Martyrs of Crete (Gortyna), Decian Persecution (AD 250)

On December 23, AD 250, during Emperor Decius’s campaign to enforce sacrifice to the Roman gods, ten Christians in Crete were seized at Gortyna: Theodulus, Saturninus, Euporus, Gelasius, Eunicianus, Zoticus, Pompeius, Agathopus, Basilides, and Evaristus. Their arrest reflects the wider crisis of the Decian persecution, which aimed not merely to punish Christians but to pressure them into public acts of loyalty that denied Christ.

Gortyna, an important city on Crete, became a stage where the empire tested whether the church could be bent by fear. The demand was simple: offer incense and sacrifice. The meaning was not. For believers, such worship belonged to God alone. The ten were promised ease if they complied and threatened with pain if they refused. Neither persuasion nor terror moved them.

Confessors Under Torture

Ancient accounts preserve their names more than their biographies, but even that is a testimony. The church remembered them not as faceless victims but as brothers whose faith had weight in real places and real hours. Their steadfastness was not stubbornness; it was worship. Under savage tortures, their confession remained: Jesus Christ is Lord.

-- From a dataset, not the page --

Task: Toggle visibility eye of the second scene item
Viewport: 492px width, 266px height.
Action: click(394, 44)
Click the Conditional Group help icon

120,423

Their endurance embodies the calling later echoed in Scripture: “Be faithful even unto death, and I will give you the crown of life” (Revelation 2:10). What they resisted was not only physical suffering but the temptation to trade eternal truth for immediate relief.

Witness Sealed With Blood

In the end, they were executed, sealing their testimony with blood. Their deaths were not sought for their own sake; they were accepted because obedience to Christ outweighed safety, reputation, and life itself. As the Lord taught, “Do not be afraid of those who kill the body but cannot kill the soul” (Matthew 10:28).

Their witness still calls the church to persevere when faith is costly, trusting that Christ is worth more than comfort, and that no sacrifice made for Him is ever finally lost.